What is expected: Please give an exact transcription of the records shown below.

== Data shown

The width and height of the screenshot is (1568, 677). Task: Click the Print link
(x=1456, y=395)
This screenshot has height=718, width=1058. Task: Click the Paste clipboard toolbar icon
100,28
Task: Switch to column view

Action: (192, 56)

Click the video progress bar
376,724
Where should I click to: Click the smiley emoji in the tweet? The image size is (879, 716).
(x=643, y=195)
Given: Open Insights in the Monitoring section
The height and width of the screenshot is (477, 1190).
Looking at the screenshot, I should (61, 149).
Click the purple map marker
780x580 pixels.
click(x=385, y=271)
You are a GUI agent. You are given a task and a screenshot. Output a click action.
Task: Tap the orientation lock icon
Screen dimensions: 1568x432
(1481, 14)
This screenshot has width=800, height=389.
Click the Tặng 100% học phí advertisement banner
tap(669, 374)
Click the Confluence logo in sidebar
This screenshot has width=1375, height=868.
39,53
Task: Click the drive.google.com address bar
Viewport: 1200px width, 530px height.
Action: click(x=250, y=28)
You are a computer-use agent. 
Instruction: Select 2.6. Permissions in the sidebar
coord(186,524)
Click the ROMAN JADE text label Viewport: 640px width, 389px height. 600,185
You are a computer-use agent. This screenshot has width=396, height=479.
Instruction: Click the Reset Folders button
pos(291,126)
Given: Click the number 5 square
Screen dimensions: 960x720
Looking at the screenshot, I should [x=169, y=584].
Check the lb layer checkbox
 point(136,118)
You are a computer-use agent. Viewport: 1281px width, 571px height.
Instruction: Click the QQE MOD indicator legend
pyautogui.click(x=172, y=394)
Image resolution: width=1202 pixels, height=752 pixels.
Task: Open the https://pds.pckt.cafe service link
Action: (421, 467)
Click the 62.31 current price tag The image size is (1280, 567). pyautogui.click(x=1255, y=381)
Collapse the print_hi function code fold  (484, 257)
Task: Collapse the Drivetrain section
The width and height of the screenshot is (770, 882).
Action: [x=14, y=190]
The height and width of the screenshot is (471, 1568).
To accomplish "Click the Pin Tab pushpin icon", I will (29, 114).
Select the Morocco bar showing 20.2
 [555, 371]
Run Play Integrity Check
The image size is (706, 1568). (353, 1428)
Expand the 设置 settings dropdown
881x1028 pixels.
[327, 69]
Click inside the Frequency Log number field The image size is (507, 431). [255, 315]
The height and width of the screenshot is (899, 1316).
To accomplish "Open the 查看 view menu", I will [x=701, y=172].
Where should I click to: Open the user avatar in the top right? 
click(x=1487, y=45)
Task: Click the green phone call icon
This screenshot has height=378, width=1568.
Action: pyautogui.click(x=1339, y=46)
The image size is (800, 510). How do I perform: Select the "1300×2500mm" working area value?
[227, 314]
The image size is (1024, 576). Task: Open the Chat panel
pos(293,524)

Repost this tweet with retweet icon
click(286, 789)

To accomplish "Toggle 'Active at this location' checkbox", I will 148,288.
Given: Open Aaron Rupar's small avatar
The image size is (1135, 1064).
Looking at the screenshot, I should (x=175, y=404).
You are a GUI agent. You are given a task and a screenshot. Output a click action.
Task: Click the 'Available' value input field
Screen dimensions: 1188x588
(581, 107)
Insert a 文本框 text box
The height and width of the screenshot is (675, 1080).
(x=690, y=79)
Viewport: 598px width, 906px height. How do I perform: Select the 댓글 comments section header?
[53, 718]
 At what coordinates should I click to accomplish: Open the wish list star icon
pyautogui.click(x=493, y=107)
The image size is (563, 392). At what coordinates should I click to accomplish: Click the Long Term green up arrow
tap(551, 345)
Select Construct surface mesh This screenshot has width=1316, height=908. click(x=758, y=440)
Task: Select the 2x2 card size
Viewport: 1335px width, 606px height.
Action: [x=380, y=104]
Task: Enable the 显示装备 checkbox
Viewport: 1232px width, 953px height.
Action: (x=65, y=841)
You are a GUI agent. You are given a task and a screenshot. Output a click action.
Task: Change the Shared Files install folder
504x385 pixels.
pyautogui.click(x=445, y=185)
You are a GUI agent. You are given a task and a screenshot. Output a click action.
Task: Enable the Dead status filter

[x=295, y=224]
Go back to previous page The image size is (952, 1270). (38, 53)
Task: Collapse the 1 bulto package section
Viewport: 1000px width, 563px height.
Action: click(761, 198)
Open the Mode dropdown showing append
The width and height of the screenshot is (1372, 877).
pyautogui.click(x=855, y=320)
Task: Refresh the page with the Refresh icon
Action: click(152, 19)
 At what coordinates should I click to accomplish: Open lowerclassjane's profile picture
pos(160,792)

====

Solved exercise:
The width and height of the screenshot is (1568, 677). Task: Click the Print link
(x=1456, y=395)
This screenshot has height=718, width=1058. Task: Click the Paste clipboard toolbar icon
100,28
Task: Switch to column view

Action: (192, 56)

Click the video progress bar
376,724
Where should I click to: Click the smiley emoji in the tweet? The image size is (879, 716).
(x=643, y=195)
Given: Open Insights in the Monitoring section
The height and width of the screenshot is (477, 1190).
Looking at the screenshot, I should (61, 149).
Click the purple map marker
780x580 pixels.
click(x=385, y=271)
You are a GUI agent. You are given a task and a screenshot. Output a click action.
Task: Tap the orientation lock icon
Screen dimensions: 1568x432
(1481, 14)
This screenshot has width=800, height=389.
Click the Tặng 100% học phí advertisement banner
tap(669, 374)
Click the Confluence logo in sidebar
This screenshot has width=1375, height=868.
39,53
Task: Click the drive.google.com address bar
Viewport: 1200px width, 530px height.
Action: click(x=250, y=28)
You are a computer-use agent. 
Instruction: Select 2.6. Permissions in the sidebar
coord(186,524)
Click the ROMAN JADE text label Viewport: 640px width, 389px height. 600,185
You are a computer-use agent. This screenshot has width=396, height=479.
Instruction: Click the Reset Folders button
pos(291,126)
Given: Click the number 5 square
Screen dimensions: 960x720
Looking at the screenshot, I should [x=169, y=584].
Check the lb layer checkbox
 point(136,118)
You are a computer-use agent. Viewport: 1281px width, 571px height.
Instruction: Click the QQE MOD indicator legend
pyautogui.click(x=172, y=394)
Image resolution: width=1202 pixels, height=752 pixels.
Task: Open the https://pds.pckt.cafe service link
Action: (421, 467)
Click the 62.31 current price tag The image size is (1280, 567). pyautogui.click(x=1255, y=381)
Collapse the print_hi function code fold  (484, 257)
Task: Collapse the Drivetrain section
The width and height of the screenshot is (770, 882).
Action: [x=14, y=190]
The height and width of the screenshot is (471, 1568).
To accomplish "Click the Pin Tab pushpin icon", I will (29, 114).
Select the Morocco bar showing 20.2
 [555, 371]
Run Play Integrity Check
The image size is (706, 1568). (353, 1428)
Expand the 设置 settings dropdown
881x1028 pixels.
[327, 69]
Click inside the Frequency Log number field The image size is (507, 431). [255, 315]
The height and width of the screenshot is (899, 1316).
To accomplish "Open the 查看 view menu", I will [x=701, y=172].
Where should I click to: Open the user avatar in the top right? 
click(x=1487, y=45)
Task: Click the green phone call icon
This screenshot has height=378, width=1568.
Action: pyautogui.click(x=1339, y=46)
The image size is (800, 510). How do I perform: Select the "1300×2500mm" working area value?
[227, 314]
The image size is (1024, 576). Task: Open the Chat panel
pos(293,524)

Repost this tweet with retweet icon
click(286, 789)

To accomplish "Toggle 'Active at this location' checkbox", I will 148,288.
Given: Open Aaron Rupar's small avatar
The image size is (1135, 1064).
Looking at the screenshot, I should (x=175, y=404).
You are a GUI agent. You are given a task and a screenshot. Output a click action.
Task: Click the 'Available' value input field
Screen dimensions: 1188x588
(581, 107)
Insert a 文本框 text box
The height and width of the screenshot is (675, 1080).
(x=690, y=79)
Viewport: 598px width, 906px height. How do I perform: Select the 댓글 comments section header?
[53, 718]
 At what coordinates should I click to accomplish: Open the wish list star icon
pyautogui.click(x=493, y=107)
The image size is (563, 392). At what coordinates should I click to accomplish: Click the Long Term green up arrow
tap(551, 345)
Select Construct surface mesh This screenshot has width=1316, height=908. click(x=758, y=440)
Task: Select the 2x2 card size
Viewport: 1335px width, 606px height.
Action: [x=380, y=104]
Task: Enable the 显示装备 checkbox
Viewport: 1232px width, 953px height.
Action: (x=65, y=841)
You are a GUI agent. You are given a task and a screenshot. Output a click action.
Task: Change the Shared Files install folder
504x385 pixels.
pyautogui.click(x=445, y=185)
You are a GUI agent. You are given a task and a screenshot. Output a click action.
Task: Enable the Dead status filter

[x=295, y=224]
Go back to previous page The image size is (952, 1270). (38, 53)
Task: Collapse the 1 bulto package section
Viewport: 1000px width, 563px height.
Action: click(761, 198)
Open the Mode dropdown showing append
The width and height of the screenshot is (1372, 877).
pyautogui.click(x=855, y=320)
Task: Refresh the page with the Refresh icon
Action: click(152, 19)
 At what coordinates should I click to accomplish: Open lowerclassjane's profile picture
pos(160,792)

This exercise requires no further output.